## Objective
Please reproduce, unchanged, the lines of the items below from the line with "1286x723 pixels. At" up to and including the line with "will (849, 62).".
## START
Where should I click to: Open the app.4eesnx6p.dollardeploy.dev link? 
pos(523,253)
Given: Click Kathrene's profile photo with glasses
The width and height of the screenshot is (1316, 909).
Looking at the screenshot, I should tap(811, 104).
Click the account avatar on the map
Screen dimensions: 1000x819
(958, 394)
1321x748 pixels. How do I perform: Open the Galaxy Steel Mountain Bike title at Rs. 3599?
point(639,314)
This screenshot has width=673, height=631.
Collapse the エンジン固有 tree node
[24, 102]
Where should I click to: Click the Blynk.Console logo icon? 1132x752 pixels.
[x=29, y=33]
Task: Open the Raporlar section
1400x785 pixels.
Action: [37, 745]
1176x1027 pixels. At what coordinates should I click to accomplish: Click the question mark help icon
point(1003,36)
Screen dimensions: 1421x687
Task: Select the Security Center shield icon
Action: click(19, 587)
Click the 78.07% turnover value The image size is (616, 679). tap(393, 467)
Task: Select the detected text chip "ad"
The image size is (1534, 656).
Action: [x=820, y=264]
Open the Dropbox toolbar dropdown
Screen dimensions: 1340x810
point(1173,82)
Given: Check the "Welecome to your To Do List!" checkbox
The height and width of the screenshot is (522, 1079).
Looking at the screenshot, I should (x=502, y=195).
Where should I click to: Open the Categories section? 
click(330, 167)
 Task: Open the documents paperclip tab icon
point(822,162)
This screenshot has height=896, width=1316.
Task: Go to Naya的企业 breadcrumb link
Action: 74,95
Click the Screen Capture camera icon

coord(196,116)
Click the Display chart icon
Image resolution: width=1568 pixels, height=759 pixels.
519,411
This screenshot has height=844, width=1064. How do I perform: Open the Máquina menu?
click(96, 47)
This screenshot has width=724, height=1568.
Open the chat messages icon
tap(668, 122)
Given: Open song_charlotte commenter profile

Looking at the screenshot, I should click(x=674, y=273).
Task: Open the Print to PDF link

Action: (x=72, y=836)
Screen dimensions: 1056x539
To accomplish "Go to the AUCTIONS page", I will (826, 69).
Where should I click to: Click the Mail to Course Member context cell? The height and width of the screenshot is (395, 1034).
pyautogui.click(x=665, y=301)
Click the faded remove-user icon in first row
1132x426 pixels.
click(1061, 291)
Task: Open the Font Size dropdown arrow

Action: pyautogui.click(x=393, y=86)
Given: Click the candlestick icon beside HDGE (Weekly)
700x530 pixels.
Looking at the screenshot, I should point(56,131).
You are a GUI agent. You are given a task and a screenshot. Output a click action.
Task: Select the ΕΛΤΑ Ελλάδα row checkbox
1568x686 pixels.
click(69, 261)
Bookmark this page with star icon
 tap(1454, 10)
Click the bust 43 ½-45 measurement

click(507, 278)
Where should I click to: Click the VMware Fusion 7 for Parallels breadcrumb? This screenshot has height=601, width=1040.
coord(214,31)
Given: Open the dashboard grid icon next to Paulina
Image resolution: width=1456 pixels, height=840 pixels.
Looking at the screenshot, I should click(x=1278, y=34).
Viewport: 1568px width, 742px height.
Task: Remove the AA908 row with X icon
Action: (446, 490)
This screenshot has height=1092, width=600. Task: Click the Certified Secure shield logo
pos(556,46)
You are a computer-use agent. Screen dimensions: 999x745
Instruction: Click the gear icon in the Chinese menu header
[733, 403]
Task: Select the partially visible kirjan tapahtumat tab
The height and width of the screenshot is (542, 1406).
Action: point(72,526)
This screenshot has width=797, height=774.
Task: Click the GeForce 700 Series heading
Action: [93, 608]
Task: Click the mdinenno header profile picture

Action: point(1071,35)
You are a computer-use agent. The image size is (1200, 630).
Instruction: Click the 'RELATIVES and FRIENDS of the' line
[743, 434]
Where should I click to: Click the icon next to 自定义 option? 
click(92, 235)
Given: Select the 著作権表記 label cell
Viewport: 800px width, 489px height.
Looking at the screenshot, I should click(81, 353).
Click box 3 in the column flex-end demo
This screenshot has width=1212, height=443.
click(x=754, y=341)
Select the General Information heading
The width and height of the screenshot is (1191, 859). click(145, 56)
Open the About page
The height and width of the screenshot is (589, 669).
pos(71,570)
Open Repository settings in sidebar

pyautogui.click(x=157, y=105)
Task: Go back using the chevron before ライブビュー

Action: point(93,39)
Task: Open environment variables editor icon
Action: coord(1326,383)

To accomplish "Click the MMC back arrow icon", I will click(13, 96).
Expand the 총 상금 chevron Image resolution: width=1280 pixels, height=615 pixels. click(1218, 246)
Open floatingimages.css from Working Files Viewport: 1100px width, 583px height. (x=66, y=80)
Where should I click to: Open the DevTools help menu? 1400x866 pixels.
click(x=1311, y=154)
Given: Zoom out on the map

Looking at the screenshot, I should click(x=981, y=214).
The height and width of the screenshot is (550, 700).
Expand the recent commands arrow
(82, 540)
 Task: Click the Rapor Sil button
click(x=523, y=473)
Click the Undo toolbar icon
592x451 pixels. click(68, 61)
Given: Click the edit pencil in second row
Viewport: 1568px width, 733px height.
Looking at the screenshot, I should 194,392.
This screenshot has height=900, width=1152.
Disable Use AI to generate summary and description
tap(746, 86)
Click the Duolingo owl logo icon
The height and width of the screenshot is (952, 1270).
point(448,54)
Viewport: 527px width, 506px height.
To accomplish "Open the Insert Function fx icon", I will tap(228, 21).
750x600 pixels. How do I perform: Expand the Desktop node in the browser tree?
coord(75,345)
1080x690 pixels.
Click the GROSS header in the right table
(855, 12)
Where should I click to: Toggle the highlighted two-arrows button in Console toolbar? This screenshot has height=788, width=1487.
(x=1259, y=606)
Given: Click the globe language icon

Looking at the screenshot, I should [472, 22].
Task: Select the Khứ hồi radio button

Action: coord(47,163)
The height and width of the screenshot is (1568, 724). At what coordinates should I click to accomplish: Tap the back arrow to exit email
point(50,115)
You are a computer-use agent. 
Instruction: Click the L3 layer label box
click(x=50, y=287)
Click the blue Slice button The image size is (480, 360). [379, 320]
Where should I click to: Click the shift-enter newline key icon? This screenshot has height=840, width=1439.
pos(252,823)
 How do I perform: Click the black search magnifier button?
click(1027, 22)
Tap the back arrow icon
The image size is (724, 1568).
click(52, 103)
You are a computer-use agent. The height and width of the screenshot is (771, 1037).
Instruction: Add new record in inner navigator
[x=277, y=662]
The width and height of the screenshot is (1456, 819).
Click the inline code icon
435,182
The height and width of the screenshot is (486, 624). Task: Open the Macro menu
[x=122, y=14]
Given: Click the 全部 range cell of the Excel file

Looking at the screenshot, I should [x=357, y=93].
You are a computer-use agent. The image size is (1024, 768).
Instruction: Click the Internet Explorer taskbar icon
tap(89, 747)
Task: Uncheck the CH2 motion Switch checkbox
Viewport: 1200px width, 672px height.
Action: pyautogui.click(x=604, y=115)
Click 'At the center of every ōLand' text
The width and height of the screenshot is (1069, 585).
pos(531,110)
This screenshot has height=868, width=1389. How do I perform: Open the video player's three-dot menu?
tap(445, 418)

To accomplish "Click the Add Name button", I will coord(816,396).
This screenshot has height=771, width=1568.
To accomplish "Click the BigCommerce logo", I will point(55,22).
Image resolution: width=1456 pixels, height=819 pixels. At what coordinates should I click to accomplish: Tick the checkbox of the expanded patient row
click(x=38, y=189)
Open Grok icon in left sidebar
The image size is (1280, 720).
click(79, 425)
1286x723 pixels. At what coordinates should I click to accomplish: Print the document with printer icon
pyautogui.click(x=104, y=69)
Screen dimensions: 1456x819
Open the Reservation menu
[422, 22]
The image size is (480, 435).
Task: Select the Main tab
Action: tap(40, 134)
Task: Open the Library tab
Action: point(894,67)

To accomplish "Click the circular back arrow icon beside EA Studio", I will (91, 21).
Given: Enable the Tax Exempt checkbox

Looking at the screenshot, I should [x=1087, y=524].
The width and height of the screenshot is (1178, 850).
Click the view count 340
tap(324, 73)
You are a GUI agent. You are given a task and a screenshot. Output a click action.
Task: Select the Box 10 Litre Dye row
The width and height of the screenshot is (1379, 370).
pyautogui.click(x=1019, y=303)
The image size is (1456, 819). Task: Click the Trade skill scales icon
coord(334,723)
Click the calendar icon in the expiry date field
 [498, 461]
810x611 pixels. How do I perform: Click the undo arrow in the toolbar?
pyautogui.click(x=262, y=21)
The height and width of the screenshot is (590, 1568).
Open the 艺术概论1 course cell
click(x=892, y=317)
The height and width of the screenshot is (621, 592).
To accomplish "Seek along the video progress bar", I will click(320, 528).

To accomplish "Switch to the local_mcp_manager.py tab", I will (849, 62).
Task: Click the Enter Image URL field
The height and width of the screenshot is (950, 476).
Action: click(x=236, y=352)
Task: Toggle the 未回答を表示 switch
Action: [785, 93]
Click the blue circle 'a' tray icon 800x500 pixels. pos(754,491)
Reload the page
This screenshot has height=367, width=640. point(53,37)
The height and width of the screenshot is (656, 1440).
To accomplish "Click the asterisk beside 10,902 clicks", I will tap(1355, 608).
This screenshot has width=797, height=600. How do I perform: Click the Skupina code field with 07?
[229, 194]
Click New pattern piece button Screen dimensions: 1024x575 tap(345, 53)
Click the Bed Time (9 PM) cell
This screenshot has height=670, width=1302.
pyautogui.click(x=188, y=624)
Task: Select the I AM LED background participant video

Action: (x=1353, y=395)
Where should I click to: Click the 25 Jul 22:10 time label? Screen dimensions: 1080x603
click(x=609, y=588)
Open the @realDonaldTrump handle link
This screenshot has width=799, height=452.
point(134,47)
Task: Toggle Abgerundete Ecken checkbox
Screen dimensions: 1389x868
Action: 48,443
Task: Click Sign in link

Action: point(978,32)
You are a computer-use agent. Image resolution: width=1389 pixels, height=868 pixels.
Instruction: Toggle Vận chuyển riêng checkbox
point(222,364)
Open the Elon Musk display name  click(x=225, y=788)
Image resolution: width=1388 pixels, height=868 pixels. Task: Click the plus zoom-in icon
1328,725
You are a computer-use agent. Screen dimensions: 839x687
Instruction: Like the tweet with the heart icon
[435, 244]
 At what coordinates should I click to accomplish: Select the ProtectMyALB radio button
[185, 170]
## END
## In response
1286x723 pixels. At what coordinates should I click to accomplish: Print the document with printer icon
pyautogui.click(x=104, y=69)
Screen dimensions: 1456x819
Open the Reservation menu
[422, 22]
The image size is (480, 435).
Task: Select the Main tab
Action: tap(40, 134)
Task: Open the Library tab
Action: point(894,67)

To accomplish "Click the circular back arrow icon beside EA Studio", I will (91, 21).
Given: Enable the Tax Exempt checkbox

Looking at the screenshot, I should [x=1087, y=524].
The width and height of the screenshot is (1178, 850).
Click the view count 340
tap(324, 73)
You are a GUI agent. You are given a task and a screenshot. Output a click action.
Task: Select the Box 10 Litre Dye row
The width and height of the screenshot is (1379, 370).
pyautogui.click(x=1019, y=303)
The image size is (1456, 819). Task: Click the Trade skill scales icon
coord(334,723)
Click the calendar icon in the expiry date field
 [498, 461]
810x611 pixels. How do I perform: Click the undo arrow in the toolbar?
pyautogui.click(x=262, y=21)
The height and width of the screenshot is (590, 1568).
Open the 艺术概论1 course cell
click(x=892, y=317)
The height and width of the screenshot is (621, 592).
To accomplish "Seek along the video progress bar", I will click(320, 528).

To accomplish "Switch to the local_mcp_manager.py tab", I will (849, 62).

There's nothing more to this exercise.